Вот он пришер и сидит, а они тоже сидят. Он курит и морчит, потому что смутирся, а они морчат, знаете почему. А у него пепер упар на ковер. Тут Рира, к которой он сватарся, и сказара:
— Каварер-каварер, поровик прогорер!
А средняя как пихнет ее:
— Рира-Рира, чего тебе мама говорира, чтоб ты сидера и морчара, будто деро не твое!
А мрадшая обрадоварась, что не она виновата, и говорит:
— Срава Богу, проморчара, не сказара ничего!
И весь секрет раскрыри! Хороший анекдот, правда? Мои девочки очень смеярись, когда я рассказывара…
Девочки ее спят между тем в интернате для детей бывших ответработников в городе Улан-Баторе Хото, в стране Монголии, марки которой хоть не треугольные и ромбом, как у Тувы, но тоже красивые.

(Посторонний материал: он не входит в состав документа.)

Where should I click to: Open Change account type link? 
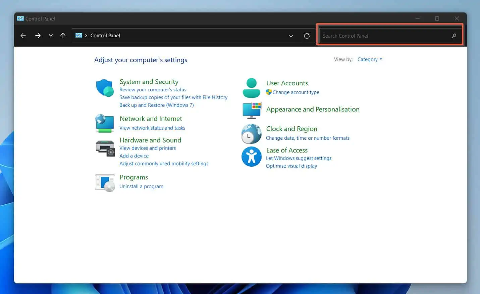tap(296, 92)
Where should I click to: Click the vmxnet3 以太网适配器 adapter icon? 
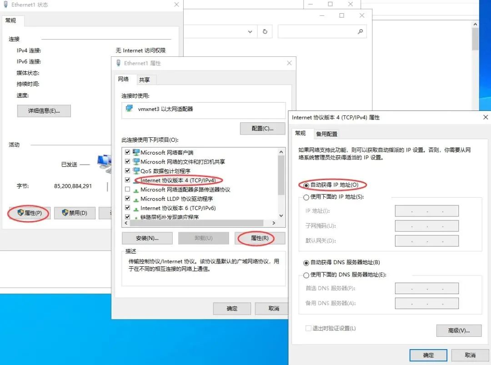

Девочки ее сейчас в другой какой-то, не в этой, где она сама, комнате, хотя должны быть в этой, а лежат в другой, и очень далеко. Так далеко и недоступно, что лучше не думать — жуть берет. И когда она с ними увидится непонятно. На третье заявление даже ответа не дали…
Девочки ее сейчас лежат в другой комнате и спят. В комнате той, наверно, три кровати, и они на этих кроватях спят. Одна девочка некрасивая, другая — красивая, но с монгольскими чертами, а третья слабенькая такая и больная, и она, наверно, скоро умрет.
Они там, она здесь. Почему?
Потому что, когда она была девушка, то из Полесья (а там все не похожи на московских или украинских, веселые все и открытые, и работы никакой не боятся — хоть редьку сажать, хоть деготь сидеть, хоть на людей стирать), вот из этого-то Полесья поехала она по призыву поселяться возле Амура, на рыбалке у реки и по дороге, на митинге, встретилась с большим человеком. Ну он вскоре семью бросил, они поженились, и девочки пошли. А потом нарком заболел, и надо было срочно ехать лечиться в Москву, а детей оставили его родственникам. Болел он долго, в правительственной больнице, а ей дали эту комнату и обстановку: кровать никелированную — тут вот только шарика не хватает, — трельяж, тумбочки, комод, одеяла, этажерку — всё, как в гостинице, чтоб она пока временно жила. И стал ее муж умирать. А пока умирал, в Монголии против него что-то началось, и попал он тогда в Москве под следствие, но месяц никак не мог очнуться, а его родственники в Монголии как раз отправились кочевать и девочек в Улан-Баторе Хото в приют поместили. Но тут муж умер и всё следствие закрыли. А девочки теперь как иностранные подданные остались — ведь очень скоро война началась. А там старая семья не хочет, кажется, детей отдавать. А если отдадут, то кто привезет, ехать же два месяца на поезде? А если разрешат и она поедет сама, то два — туда, два — обратно. С детьми же. И война идет, и вот вся мебель не ее, а казенная, а тут еще с Василием Ивановичем познакомились.
— Тетя Оля, а самую большую дочку Нарина зовут?
— Да.
— Видишь, я говорила, а ты говорил «солнце».
— Я «Нарина» говорил, а это значит «солнце»…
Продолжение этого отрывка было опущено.